I've tried to stay focused on what I do best, and that's to be a skateboarder who goes around and tries to make people everywhere fall so in love with skateboarding that they will want to do it for the rest of their lives. I don't focus on anything but that -- that's my goal. Stacy's goal is making films and getting people to see them, and he knows that marketplace. He knows what it is to sell a film the old-fashioned way and give ownership of what you've built to somebody and end up barely even getting your money back. I understand that's kind of the issue with documentaries: people work on them for years and put so much money into making them and then they finally sell them and can't even make that back, much less get ahead. Stacy's trying to go a different route this time, after feeling like he got burned on his previous films. I think this story was just too close to his heart for him to take that chance again, so he's opted to try out a new distribution model and we've all supported him in it any way we can.
One of the top headlines on ESPN.com/Action is "Barros and Mountain win Vans Bowl-A-Rama." You and Steve Caballero went one and two in the Masters division over the weekend at Chelsea Piers Skatepark in NYC. What do you like about those Masters contests and show you've still got it?
I'm not sure it's the answer you're looking for, but the answer is I've never liked to compete -- then or now. Skateboarding competition to me was a way, in the beginning, to show people some skateboarding and to and showcase who the companies had on their teams: here's who we have, here's who we're backing, here's who we're promoting, and they all have their own take, their own way, their own look, their own approach, their own feeling, their own message to give. Beyond that I never really saw the point. But I really believe that when you boil skateboarding down to competition you're robbing it of all the other special things. And when things get big, when things start to get processed and understood by the outsiders, then those people start to look at those competitions as if they matter. And they don't matter to me at all. They never did.
|The Bones Brigade in present times.|
It's one avenue to showcase what people do, but I think there's much more to skateboarding, and with the Bones Brigade we were always doing something to push, promote, be involved, and try to get into kids' hearts the idea, "skateboarding is fun, you should go do it for the rest of your life." The competition part… is saying something altogether different: "hey, go beat your buddy and you'll get something from life." I think that robs the whole spirit of skateboarding.

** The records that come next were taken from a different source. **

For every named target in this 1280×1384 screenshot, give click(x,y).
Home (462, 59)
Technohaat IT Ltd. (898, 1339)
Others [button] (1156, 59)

Why do you still compete then?
Well, all that being said... it's fun! I don't know if that's a bad answer. It's just a real, honest answer. And winning those contests gives me an avenue to say everything I just said. If you don't win and then say that, people will think "well, that's from someone who can't win, that's from someone who's no good." That's why I've gone and won whenever I could, to be able to say, "I don't believe what you think. This doesn't mean to me what you think it should."
What do you hope people who see the movie take away from it, and from your story in particular?
When you look at this group of people who came to be known as the Bones Brigade, we're all so different and we all just do what we do, and we've all managed to make it all work out somehow. So I hope in some way that the story Stacy put together is really encouraging and inspiring to people. I hope the take-away is: Do your thing. Have some fun. Go skateboarding.